Given Data / Assumptions:
- The process mentioned is making vegetables and vanaspati from vegetable oils, which refers to hydrogenation of unsaturated oils.
- The options list gases: hydrogen, nitrogen, argon and helium.
- We assume a typical industrial process where unsaturated double bonds in fatty acid chains are converted to single bonds.
Concept / Approach:
Vegetable oils are largely composed of triglycerides containing unsaturated fatty acids with carbon carbon double bonds. During hydrogenation, hydrogen gas is passed over the heated oil in the presence of a metal catalyst such as nickel. Hydrogen adds across the double bonds, converting them into single bonds and making the fat more saturated. This increases melting point and turns the liquid oil into a semi solid fat. Inert gases like nitrogen, argon and helium do not participate in the required addition reaction and therefore are not used as the reactive gas in hydrogenation.
Step-by-Step Solution:
Step 1: Recognise that the process of converting liquid vegetable oils into semi solid vanaspati is called hydrogenation.
Step 2: Recall that hydrogenation literally means addition of hydrogen across carbon carbon double bonds in unsaturated fatty acid chains.
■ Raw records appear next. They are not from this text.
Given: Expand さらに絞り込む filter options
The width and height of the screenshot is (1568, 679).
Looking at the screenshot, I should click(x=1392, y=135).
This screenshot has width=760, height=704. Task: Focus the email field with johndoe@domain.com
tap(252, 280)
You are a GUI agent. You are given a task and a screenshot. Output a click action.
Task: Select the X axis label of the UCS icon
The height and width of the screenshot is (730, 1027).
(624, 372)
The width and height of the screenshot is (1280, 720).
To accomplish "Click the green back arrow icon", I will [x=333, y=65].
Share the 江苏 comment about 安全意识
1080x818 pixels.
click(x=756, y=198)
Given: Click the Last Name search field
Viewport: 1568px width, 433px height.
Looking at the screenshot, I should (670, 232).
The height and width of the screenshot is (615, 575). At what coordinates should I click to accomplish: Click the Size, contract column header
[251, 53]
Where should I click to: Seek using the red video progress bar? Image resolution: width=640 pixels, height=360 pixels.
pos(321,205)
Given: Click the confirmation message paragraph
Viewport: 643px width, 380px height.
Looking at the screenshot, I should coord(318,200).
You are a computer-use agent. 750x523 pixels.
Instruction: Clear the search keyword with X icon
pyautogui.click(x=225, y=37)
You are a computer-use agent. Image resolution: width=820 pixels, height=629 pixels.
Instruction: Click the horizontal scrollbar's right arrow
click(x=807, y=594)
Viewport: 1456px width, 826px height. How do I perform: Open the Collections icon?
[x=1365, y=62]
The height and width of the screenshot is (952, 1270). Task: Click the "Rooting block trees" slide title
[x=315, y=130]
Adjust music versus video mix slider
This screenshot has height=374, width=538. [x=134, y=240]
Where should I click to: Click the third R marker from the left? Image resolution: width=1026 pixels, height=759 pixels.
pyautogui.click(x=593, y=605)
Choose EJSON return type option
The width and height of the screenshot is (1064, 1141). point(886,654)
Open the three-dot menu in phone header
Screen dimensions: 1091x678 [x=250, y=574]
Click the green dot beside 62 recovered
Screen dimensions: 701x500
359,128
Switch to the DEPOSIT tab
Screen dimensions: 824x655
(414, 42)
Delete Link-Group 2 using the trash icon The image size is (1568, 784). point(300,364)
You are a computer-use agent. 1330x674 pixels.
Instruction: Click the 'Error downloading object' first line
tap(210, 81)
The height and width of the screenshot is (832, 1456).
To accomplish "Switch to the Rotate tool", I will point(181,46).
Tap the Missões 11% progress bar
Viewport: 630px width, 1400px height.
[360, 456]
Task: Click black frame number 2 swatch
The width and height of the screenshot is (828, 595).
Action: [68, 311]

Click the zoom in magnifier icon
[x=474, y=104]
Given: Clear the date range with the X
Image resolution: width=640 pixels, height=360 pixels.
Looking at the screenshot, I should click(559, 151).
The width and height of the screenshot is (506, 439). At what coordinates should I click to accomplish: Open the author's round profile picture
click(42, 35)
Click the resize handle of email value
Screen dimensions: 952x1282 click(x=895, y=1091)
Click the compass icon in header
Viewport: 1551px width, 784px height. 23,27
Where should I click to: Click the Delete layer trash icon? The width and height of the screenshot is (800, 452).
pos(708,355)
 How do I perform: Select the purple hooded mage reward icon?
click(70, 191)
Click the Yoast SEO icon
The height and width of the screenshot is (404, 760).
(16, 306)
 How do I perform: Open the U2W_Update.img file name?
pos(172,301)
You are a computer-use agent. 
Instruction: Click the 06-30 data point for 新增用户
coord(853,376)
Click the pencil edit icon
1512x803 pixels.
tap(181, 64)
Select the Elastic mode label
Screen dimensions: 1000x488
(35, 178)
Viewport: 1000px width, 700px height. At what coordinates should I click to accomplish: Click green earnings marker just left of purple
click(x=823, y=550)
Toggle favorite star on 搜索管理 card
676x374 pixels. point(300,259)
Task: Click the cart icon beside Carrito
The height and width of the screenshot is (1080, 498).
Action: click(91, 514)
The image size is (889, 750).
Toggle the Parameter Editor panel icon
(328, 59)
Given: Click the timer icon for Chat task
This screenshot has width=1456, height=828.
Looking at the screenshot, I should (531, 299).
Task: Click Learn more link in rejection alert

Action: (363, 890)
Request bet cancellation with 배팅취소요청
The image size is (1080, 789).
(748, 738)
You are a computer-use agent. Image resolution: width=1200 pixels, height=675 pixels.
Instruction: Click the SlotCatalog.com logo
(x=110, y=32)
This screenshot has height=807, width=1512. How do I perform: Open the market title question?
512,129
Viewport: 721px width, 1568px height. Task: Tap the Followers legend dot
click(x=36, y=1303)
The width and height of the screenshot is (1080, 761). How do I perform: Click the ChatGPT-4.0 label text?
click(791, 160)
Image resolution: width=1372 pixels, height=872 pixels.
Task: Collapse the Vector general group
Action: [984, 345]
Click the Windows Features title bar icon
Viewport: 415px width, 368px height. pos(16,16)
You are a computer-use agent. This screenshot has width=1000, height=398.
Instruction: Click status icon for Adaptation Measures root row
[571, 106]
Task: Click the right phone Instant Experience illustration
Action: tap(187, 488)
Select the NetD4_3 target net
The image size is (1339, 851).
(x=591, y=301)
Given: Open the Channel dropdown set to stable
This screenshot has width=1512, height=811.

Step 3: Note that hydrogen gas (H2) is the reactive gas that provides the hydrogen atoms needed for this addition reaction.
Step 4: Identify that nitrogen, argon and helium are largely inert under these conditions and are not used to saturate double bonds in oils.
Step 5: Conclude that hydrogen gas is the correct choice.
Verification / Alternative check:
In organic chemistry, typical hydrogenation reactions are written as RCH=CHR + H2 leading to RCH2 CH2R in the presence of catalysts like Ni, Pt or Pd. Industrial production of margarine and vanaspati uses exactly this type of reaction on large triglyceride molecules. The name "hydrogenated vegetable oil" appears on many food labels, directly indicating hydrogen as the reacting gas. Nitrogen, argon and helium are sometimes used as inert atmospheres in chemical processes but they do not add to double bonds in this context.
Why Other Options Are Wrong:
Nitrogen: Although relatively inert and sometimes used to blanket tanks, nitrogen does not add across double bonds to convert oils into fats.
Argon and Helium: Both are noble gases, chemically inert under normal conditions and unsuitable as reagents for hydrogenation; they are used as protective atmospheres, not as reactive gases.
Common Pitfalls:
A possible misunderstanding is to confuse gases used for inert atmospheres or packaging with gases that actively react in chemical processes. Students may also see the mention of vanaspati and think only of food processing without linking it to the underlying organic reaction. To avoid this, remember that hydrogenation of oils is a classic alkene addition reaction, and hydrogen is the necessary reactant gas.
Final Answer:
The gas used to convert vegetable oils into vanaspati by hydrogenation is hydrogen.